### EXTRACTED MATERIAL

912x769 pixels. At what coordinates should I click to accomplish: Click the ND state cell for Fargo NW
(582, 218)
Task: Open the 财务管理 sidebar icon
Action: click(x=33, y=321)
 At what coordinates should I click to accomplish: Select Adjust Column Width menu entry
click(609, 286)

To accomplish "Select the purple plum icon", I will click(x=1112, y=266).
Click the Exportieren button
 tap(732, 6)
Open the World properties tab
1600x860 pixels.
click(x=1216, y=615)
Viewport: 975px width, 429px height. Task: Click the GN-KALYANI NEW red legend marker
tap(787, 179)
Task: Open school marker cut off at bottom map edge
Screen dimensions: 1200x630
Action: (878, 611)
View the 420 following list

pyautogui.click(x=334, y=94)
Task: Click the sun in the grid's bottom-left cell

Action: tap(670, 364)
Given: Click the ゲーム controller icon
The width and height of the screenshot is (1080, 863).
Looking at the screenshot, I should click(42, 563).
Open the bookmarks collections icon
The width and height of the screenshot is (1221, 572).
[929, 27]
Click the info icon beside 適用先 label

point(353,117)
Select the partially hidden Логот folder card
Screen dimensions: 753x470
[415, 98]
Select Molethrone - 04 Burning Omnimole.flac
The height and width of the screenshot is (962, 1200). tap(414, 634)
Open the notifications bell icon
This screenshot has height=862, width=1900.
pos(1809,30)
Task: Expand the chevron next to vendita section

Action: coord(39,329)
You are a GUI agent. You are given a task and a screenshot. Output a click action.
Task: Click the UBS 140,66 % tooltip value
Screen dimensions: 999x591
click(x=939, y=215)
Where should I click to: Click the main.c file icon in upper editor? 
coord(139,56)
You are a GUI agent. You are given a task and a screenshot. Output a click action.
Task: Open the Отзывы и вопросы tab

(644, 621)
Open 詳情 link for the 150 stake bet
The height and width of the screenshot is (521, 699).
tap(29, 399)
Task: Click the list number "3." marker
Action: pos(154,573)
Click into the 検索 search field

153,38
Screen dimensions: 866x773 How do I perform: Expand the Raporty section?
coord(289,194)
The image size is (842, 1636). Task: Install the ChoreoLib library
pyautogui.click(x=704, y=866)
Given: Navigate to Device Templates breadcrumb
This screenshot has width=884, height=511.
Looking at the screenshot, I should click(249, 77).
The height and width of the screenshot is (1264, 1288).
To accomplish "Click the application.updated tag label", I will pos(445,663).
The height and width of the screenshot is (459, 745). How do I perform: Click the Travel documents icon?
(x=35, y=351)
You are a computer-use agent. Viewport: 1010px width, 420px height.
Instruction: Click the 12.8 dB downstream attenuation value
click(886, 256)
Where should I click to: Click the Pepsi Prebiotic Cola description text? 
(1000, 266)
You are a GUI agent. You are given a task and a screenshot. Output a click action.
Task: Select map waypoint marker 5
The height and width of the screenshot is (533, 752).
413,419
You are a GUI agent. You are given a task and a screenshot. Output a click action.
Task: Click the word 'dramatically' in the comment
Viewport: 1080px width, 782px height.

### ABOUT THIS EXERCISE
Say how many lines above hold the word "will", giving only the count.

### THE COMPLETED TASK
2